# Task to complete
From the records below, pull each line that has "field".
Start of Input
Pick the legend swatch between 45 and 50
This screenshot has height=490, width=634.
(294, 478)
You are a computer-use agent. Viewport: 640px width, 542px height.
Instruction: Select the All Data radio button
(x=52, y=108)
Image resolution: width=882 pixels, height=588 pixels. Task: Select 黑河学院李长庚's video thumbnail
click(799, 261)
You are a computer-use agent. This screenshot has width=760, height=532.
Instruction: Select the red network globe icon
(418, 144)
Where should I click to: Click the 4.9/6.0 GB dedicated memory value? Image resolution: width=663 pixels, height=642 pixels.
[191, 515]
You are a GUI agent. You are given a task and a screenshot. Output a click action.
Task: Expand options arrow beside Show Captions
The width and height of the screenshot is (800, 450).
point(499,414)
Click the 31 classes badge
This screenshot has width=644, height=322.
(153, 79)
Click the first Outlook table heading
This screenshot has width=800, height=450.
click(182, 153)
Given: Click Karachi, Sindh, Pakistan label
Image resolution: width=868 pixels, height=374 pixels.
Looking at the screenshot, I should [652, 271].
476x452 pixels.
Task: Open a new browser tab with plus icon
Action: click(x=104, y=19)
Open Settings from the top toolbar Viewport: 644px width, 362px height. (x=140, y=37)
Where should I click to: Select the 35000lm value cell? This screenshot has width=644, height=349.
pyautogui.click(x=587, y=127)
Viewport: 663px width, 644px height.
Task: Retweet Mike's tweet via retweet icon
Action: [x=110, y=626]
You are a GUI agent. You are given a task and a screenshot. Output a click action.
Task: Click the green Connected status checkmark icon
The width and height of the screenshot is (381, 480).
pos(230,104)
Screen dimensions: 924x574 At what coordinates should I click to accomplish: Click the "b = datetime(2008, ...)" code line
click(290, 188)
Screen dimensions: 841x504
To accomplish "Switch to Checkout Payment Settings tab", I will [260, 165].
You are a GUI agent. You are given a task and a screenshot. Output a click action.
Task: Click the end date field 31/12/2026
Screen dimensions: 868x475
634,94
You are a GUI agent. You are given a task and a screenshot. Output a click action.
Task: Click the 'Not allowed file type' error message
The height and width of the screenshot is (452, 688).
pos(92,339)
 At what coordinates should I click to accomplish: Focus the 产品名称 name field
End of Input
# Response below
Task: Click the end date field 31/12/2026
 At what coordinates should I click to accomplish: Focus the 产品名称 name field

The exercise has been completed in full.